I LOVE that term: terrorism porn

From the UK Independent

It will be interesting to see how this plays out, especially in light of Seymour Hersh's article on the US and Israel in the New Yorker this month (see post below).

Like many others, I feel the timing and the level of the terror plot du jour to be oddly convenient. And the fact that so many of the "suspects" are home-grown, combines the slick prescience of pragmatic racism ("but did you really think they could ever be like us?) with the just below the surface hysteria of the cold war (but there are sleepers, I tell you, sleepers among us!) to create a more insidious bloodhound for the governmental neo-cons - the zealous nativist who is suddenly a pragmatic neighborhood watch groupie.

 

Morning in Phonecia

is dawning and it remains to be seen how the cease-fire is holding.
"The Lebanese government is our address for every problem or violation of the [ceasefire] agreement," Israel's Prime Minister, Ehud Olmert, said yesterday, as if realising the truce would not hold.

And that, of course, provides yet another excuse for Israel to attack the civilian infrastructure of Lebanon.

This from Robert Fisk reporting from Lebanon for the Uk Independent.

I would suggest checking with AFP, Reuters or Al Jazeera in a few hours to find out how things are.

 

And now you know

why Bush took so long to get to calling for a cease-fire, why Rice stuck to the "sustainable cease-fire" script through every stop in the Middle East and everywhere else she went, and why the US scurried to fill a rush order by the Israelis for more weaponry and cluster bombs (more on these hideous, immoral weapons in a later post). According to an article in the Monday Guardian, Bush assisted the Israelis in planning the invasion of Lebanon and that Lebanon/Hizbollah is a test run for Iran.
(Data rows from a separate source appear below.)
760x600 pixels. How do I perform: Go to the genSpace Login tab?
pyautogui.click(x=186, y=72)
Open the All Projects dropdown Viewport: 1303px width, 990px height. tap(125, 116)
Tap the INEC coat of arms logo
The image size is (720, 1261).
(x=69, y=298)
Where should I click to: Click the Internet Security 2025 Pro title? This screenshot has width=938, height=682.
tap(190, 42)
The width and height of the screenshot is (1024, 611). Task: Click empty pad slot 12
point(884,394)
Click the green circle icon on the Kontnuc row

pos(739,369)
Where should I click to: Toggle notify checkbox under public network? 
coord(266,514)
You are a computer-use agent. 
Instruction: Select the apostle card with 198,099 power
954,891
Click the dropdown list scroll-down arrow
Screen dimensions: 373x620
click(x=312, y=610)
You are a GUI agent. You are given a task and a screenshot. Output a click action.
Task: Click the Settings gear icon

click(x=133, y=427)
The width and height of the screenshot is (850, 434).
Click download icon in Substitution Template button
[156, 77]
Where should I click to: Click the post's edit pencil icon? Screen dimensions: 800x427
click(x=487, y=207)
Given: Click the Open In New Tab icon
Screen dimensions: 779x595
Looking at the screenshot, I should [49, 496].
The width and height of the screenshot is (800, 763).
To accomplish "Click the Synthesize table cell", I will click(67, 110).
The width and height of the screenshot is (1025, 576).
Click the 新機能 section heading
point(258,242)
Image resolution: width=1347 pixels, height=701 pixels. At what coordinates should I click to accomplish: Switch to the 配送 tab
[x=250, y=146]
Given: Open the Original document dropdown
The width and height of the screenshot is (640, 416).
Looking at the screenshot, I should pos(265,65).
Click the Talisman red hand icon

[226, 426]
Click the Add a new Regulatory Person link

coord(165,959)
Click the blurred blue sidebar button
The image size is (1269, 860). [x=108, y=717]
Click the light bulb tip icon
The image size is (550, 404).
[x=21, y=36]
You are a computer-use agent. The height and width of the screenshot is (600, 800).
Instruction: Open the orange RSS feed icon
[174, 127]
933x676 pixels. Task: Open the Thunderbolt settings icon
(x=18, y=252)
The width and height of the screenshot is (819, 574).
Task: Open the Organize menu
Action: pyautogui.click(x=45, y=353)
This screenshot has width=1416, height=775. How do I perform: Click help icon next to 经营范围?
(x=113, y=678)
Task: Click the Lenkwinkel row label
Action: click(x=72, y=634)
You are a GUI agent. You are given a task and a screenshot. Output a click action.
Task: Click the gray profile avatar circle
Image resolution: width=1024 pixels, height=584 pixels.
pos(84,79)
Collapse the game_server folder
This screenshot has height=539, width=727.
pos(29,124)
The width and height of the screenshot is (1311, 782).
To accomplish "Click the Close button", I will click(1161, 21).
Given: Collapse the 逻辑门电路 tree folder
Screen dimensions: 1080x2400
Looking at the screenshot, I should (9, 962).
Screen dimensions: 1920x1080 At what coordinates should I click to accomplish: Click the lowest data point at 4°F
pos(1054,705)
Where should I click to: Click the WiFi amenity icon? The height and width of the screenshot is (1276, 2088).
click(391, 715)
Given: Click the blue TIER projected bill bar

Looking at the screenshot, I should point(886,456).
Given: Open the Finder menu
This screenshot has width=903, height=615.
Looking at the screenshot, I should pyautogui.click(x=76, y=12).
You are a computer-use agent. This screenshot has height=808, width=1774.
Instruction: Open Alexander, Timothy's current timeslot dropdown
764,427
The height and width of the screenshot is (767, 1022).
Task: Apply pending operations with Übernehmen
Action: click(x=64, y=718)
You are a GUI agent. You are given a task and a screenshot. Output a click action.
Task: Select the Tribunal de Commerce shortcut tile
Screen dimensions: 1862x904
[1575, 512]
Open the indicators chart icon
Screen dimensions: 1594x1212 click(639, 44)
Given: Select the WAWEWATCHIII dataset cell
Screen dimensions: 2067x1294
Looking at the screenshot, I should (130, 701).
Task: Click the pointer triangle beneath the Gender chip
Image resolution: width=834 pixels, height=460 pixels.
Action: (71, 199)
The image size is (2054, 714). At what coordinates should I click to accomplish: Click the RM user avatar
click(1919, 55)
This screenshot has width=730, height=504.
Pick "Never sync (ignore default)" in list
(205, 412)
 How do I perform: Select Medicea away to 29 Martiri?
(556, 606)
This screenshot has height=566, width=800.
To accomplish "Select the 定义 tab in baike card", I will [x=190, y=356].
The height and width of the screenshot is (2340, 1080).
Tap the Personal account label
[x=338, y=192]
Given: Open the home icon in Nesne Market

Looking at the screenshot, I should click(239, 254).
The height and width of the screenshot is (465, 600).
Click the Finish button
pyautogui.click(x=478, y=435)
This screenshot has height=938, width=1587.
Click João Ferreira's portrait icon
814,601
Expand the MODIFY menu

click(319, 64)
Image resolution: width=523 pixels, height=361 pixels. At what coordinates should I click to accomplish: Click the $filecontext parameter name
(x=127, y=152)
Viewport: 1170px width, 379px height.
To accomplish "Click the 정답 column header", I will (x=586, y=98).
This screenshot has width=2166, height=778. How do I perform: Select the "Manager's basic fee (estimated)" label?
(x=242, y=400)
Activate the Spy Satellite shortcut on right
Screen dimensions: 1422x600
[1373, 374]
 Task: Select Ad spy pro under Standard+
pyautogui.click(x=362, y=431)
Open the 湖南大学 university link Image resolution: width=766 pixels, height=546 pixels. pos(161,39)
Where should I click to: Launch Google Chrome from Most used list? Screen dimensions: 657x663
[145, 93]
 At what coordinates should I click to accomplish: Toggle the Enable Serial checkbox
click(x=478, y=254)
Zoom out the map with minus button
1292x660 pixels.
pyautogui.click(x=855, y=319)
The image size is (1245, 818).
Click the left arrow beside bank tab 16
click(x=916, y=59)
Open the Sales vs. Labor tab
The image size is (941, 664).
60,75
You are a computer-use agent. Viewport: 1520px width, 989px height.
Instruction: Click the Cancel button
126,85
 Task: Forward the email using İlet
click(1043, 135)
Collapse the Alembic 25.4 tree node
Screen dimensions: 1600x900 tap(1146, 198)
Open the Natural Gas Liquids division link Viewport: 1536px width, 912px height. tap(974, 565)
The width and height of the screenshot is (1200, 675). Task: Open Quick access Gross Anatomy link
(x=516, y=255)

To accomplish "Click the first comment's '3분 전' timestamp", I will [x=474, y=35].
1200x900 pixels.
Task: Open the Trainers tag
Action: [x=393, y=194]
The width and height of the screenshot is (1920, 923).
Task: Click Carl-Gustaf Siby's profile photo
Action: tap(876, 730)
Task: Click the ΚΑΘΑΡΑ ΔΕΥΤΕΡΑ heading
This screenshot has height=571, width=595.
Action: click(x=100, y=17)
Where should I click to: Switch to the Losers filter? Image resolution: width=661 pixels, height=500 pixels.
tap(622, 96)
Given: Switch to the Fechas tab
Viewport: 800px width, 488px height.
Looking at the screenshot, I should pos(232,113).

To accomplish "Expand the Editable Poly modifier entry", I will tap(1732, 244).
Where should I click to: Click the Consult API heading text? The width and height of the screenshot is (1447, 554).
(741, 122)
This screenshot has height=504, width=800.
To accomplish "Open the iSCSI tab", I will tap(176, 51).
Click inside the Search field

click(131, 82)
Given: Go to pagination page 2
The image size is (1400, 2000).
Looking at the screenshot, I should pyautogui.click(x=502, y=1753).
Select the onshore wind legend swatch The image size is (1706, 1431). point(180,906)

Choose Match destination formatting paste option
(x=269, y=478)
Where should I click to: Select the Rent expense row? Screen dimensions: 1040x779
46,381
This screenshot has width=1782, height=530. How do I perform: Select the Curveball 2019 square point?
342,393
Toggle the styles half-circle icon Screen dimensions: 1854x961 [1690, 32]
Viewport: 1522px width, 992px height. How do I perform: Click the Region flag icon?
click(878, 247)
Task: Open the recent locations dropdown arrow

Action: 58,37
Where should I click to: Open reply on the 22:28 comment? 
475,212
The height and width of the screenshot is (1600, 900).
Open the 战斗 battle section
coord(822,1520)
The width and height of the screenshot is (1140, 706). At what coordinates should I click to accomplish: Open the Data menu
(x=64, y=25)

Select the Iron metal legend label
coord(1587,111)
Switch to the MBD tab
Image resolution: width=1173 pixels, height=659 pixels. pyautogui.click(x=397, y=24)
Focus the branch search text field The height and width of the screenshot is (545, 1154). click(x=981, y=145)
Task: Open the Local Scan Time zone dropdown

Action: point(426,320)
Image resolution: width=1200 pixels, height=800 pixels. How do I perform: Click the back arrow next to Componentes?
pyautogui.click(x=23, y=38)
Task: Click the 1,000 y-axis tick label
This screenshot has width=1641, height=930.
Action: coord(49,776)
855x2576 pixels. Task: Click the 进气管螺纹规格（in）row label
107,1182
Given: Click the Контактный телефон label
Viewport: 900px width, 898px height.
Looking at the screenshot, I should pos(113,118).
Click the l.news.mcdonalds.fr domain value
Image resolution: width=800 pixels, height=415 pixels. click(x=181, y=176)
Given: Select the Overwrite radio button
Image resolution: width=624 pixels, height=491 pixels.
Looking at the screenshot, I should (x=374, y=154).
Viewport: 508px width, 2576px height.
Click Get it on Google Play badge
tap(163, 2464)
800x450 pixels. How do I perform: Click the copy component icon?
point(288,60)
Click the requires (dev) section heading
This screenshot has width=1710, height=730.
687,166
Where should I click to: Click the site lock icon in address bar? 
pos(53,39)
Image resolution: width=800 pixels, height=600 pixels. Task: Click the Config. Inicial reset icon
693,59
The article references Seymour Hersh's article in this month's issue of the New Yorker:
Quoting a US government consultant, Hersh said: "Earlier this summer ... several Israeli officials visited Washington, separately, 'to get a green light for the bombing operation and to find out how much the United States would bear'."

The Israeli action, current and former government officials told Hersh, chimed with the Bush administration's desire to reduce the threat of possible Hizbullah retaliation against Israel should the US launch a military strike against Iran.

"A successful Israeli Air Force bombing campaign ... could ease Israel's security concerns and also serve as a prelude to a potential American pre-emptive attack to destroy Iran's nuclear installations," sources told Hersh.
click here to access part of the New Yorker article

Any indictments for war crimes against the Lebanese people need to include Goerge W. Bush and co.